• **TASK OBJECTIVE**:
Repeat word for word the part of the article on the Roberts confirmation hearings that opens with the words containing "- The Washington" and closes with "proceedings, asked bluntly.".

• **EXERCISE TEXT**:
• • • • •

- The Washington Times - Wednesday, September 14, 2005

With federal Judge John G. Roberts Jr.’s confirmation appearing more likely, members of the Senate Judiciary Committee have resorted to using the hearings to lobby the nominee about their own favorite issues.

Senators have pressed their views on the prospective chief justice about televising Supreme Court proceedings, the right to die and abortion, among other issues.

“Are you against cameras in the courtroom like [Chief] Justice [William H.] Rehnquist was?” Sen. Charles E. Grassley, Iowa Republican and longtime advocate of televising Supreme Court proceedings, asked bluntly.

Judge Roberts — sensing the prickly territory — made a lighthearted reference to former Sen. Fred Thompson, the Tennessee Republican and television star who has been ushering him through the confirmation process.

“Well, you know, my new best friend, Senator Thompson, assures me that television cameras are nothing to be afraid of,” he responded, before adding that he does not have a “set view” on the matter, but would listen to colleagues if confirmed.

After establishing that the opposite of being alive is being dead, Sen. Tom Coburn, Oklahoma Republican, went on to impress upon Judge Roberts his own view of abortion.

• • • • •

• **DATA FOR REVIEW**:
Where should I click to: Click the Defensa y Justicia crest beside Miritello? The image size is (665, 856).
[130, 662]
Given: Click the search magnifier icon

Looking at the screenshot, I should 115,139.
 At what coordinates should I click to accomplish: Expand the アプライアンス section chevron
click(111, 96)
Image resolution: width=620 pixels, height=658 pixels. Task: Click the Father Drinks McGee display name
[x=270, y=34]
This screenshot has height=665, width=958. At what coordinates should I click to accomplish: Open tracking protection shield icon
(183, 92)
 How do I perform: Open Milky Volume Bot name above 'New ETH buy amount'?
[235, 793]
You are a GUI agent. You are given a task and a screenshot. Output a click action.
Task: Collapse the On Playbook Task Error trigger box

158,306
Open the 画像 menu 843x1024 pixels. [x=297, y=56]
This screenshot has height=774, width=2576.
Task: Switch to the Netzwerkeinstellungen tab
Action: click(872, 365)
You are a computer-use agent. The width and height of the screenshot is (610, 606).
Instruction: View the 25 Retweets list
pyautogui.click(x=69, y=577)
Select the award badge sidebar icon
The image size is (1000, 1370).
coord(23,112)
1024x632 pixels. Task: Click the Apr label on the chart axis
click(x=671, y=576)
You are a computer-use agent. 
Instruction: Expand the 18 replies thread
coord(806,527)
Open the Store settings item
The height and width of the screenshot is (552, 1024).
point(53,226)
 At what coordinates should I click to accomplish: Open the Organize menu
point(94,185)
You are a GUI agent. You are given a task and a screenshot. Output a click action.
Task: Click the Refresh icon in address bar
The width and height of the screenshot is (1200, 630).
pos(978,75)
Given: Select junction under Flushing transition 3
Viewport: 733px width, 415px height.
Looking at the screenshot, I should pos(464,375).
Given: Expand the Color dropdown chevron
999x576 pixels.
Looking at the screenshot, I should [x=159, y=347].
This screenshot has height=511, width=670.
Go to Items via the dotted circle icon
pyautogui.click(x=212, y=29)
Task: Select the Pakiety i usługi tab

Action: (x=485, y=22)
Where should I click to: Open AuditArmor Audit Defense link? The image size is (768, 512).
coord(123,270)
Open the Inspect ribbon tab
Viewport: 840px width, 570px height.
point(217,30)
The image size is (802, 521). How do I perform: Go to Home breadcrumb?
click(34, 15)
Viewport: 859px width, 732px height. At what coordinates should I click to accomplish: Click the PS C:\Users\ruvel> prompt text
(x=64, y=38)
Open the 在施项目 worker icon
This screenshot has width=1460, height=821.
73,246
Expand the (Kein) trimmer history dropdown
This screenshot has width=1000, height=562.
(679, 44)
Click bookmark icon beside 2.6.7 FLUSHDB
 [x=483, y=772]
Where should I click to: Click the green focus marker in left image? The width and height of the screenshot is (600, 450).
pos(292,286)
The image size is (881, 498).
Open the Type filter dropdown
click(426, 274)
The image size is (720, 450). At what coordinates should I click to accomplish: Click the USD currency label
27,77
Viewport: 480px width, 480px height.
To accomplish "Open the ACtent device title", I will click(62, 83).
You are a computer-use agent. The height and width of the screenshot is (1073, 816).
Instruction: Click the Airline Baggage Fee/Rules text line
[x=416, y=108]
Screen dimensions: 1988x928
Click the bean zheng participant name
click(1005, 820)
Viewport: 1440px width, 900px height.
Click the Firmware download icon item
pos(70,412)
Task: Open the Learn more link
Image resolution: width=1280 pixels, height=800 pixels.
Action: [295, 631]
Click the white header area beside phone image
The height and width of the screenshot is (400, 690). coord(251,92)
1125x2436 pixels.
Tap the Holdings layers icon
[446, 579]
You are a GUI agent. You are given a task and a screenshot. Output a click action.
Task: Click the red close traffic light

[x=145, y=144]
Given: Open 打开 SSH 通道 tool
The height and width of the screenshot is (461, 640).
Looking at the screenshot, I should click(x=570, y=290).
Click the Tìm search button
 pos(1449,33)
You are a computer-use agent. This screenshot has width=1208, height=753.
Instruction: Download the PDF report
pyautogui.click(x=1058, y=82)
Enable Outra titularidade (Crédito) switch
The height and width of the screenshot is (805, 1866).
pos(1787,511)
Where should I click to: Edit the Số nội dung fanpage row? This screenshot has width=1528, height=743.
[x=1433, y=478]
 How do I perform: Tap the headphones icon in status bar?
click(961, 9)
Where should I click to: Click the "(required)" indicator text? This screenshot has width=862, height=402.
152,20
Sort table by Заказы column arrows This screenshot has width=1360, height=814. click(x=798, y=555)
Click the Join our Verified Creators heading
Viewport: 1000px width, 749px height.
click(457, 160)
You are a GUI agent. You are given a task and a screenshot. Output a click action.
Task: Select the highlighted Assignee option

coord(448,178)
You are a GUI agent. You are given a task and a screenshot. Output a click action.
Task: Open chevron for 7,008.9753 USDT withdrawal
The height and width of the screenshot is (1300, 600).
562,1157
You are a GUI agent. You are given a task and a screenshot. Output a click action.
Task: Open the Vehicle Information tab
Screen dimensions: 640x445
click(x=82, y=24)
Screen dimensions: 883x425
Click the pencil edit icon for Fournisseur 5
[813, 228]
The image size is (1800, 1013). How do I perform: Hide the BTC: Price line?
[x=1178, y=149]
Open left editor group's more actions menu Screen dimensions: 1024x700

• • • • •

• **ANSWER AREA**:
- The Washington Times - Wednesday, September 14, 2005

With federal Judge John G. Roberts Jr.’s confirmation appearing more likely, members of the Senate Judiciary Committee have resorted to using the hearings to lobby the nominee about their own favorite issues.

Senators have pressed their views on the prospective chief justice about televising Supreme Court proceedings, the right to die and abortion, among other issues.

“Are you against cameras in the courtroom like [Chief] Justice [William H.] Rehnquist was?” Sen. Charles E. Grassley, Iowa Republican and longtime advocate of televising Supreme Court proceedings, asked bluntly.